This section is from the book "Flower Gardening", by H. S. Adams. Also available from Amazon: Flower gardening.
From the days of the ancients, there have been various kinds of gardens. And in this age of specialization there are more and more kinds as the years go by. Already the kinds are so many that life and purse would seldom be long enough to secure their possession, even were such a multiplicity of gardens to be desired.
The advantage of these numbers is that they offer infinite suggestion for the making of a garden along composite, as well as specialized, lines. A bit here and a bit there, molded into shape by personality, may be precisely the material needed to create a pleasance that asks to be called by no more definite name than the garden.
After all, taking the human race by and large, this is the best of the many kinds of gardens— just a garden and yet one thoroughly thought out in its relation to the house. A variation for every individual is possible, there being no limit to the changes to be rung. As for beauty, there is ample room for all that any one cares to put into it.
Nor need such a garden be nondescript; if the borrowing and adapting of ideas is judicious, the garden will have a personal character—in nine cases out of ten better than a slavish reproduction of one of the endless number of kinds. It is better in point of appropriateness and better in point of enjoyment.

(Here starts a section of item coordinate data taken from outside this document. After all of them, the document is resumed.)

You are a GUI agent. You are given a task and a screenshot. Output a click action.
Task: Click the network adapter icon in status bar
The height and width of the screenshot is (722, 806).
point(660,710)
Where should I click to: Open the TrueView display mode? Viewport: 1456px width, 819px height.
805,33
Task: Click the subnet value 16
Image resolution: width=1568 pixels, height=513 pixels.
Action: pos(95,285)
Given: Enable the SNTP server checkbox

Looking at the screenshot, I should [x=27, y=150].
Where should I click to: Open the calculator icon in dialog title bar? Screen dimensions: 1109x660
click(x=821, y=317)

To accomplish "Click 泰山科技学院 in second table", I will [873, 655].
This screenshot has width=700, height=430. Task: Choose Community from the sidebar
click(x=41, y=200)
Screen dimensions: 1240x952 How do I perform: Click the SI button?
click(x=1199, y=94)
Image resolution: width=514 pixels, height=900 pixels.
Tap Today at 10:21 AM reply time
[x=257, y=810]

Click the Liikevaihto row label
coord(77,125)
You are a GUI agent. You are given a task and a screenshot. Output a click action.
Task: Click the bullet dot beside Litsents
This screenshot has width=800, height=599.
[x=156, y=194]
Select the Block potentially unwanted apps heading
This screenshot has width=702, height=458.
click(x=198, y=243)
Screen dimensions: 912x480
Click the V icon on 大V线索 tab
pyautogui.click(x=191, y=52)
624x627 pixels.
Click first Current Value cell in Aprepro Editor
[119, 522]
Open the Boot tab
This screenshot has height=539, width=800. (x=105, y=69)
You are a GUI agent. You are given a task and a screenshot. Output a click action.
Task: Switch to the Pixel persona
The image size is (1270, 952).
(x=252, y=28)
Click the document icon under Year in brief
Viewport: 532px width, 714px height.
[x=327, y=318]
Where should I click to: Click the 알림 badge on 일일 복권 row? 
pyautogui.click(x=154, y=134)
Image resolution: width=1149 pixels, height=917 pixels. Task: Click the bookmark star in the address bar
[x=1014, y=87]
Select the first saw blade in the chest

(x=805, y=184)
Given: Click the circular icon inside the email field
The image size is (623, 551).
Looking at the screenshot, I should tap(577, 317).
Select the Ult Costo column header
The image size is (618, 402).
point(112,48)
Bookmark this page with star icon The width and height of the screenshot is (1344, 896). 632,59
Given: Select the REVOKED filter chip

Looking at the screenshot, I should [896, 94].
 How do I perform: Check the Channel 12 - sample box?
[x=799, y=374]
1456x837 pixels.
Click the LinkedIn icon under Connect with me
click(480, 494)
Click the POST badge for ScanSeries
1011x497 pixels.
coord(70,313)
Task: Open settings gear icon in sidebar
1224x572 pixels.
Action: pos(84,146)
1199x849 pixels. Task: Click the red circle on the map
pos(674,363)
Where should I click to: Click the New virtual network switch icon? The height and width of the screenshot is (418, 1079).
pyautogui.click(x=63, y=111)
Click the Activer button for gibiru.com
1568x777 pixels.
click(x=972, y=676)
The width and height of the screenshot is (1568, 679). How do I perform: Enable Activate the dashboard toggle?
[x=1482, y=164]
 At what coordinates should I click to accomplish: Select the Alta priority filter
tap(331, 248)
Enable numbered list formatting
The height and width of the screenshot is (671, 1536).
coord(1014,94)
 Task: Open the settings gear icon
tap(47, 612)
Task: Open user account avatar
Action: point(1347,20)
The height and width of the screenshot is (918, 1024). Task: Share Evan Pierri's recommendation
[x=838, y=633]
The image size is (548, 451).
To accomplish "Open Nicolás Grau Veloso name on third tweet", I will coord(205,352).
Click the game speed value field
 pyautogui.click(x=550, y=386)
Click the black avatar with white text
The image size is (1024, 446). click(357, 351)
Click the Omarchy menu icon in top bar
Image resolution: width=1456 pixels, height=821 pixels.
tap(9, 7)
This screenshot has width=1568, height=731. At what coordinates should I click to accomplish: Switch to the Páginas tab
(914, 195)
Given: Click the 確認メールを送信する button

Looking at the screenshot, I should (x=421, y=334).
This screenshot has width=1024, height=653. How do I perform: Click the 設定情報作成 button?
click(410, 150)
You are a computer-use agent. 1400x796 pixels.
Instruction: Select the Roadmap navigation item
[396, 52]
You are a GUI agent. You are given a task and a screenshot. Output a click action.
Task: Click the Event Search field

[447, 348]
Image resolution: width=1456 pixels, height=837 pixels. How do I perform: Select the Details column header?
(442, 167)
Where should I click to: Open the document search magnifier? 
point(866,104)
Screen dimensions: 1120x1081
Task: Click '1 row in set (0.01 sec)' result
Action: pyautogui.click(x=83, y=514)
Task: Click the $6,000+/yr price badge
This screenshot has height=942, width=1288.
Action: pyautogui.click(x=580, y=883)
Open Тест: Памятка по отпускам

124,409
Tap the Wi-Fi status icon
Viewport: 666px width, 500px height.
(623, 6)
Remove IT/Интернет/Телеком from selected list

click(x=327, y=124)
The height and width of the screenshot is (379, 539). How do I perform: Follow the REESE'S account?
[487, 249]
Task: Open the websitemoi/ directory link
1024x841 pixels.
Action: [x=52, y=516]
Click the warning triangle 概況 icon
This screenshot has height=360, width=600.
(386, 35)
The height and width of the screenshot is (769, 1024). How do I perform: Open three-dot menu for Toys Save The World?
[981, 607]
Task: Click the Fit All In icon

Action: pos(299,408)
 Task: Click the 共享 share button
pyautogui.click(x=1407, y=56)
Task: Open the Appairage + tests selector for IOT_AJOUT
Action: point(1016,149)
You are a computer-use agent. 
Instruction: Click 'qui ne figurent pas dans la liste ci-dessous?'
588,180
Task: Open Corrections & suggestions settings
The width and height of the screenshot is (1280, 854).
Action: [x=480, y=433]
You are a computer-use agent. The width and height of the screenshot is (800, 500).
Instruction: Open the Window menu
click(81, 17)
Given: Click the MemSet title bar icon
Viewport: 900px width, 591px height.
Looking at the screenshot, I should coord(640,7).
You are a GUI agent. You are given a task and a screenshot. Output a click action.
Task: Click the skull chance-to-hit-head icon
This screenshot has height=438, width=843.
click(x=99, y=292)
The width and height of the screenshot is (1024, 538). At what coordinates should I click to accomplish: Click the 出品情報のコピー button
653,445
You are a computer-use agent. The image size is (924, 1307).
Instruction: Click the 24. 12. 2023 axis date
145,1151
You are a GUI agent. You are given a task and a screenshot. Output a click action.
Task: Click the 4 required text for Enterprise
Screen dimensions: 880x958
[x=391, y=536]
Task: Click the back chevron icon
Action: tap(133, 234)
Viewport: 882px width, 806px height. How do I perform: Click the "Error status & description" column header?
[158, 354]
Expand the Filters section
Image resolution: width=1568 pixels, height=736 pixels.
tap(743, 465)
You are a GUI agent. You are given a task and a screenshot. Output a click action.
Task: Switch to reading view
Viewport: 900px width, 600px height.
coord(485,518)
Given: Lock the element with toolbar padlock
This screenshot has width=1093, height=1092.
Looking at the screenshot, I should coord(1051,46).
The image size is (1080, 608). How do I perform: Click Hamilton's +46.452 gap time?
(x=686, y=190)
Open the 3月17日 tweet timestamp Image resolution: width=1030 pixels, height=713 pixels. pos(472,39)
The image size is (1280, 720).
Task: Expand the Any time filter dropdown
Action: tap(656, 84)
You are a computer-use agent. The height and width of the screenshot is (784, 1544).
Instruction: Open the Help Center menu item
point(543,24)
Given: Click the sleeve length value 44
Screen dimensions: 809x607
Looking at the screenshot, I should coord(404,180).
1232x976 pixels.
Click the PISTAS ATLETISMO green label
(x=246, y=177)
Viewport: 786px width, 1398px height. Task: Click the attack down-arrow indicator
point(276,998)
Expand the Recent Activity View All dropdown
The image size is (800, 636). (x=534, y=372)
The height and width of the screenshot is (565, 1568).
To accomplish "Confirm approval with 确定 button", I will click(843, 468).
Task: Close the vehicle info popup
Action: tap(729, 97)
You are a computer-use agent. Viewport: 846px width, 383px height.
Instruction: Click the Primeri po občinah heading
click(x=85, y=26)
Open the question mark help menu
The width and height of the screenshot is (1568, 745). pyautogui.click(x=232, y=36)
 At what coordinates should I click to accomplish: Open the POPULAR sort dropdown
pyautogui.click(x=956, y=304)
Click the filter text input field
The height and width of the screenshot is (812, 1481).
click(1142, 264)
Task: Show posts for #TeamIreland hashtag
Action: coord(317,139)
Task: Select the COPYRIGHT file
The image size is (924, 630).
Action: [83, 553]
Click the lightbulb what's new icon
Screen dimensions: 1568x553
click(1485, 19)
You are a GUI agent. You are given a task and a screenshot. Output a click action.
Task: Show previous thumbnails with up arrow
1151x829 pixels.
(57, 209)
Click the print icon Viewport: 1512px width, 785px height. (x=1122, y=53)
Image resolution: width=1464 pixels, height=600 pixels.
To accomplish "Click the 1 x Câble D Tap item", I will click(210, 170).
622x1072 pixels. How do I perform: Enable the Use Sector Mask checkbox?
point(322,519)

To borrow and adapt judiciously is relatively easy if common sense be kept in the foreground. Art matters less than good taste and need not seriously disturb the amateur so far as strict adherence to set rules, and all that, is concerned. These rules are for the professional makers of gardens bearing high-sounding names.
The more a garden is so broken up that the eye cannot grasp all at once, the more kinds may be drawn upon. At the end of the main path there is, perhaps, a stone bench backed by small evergreens; this from an Italian garden. A curved bypath discloses a little Japanese scheme, a bank of thyme is from a Shakspere garden, while an herb garden suggested the walk lined with burnet.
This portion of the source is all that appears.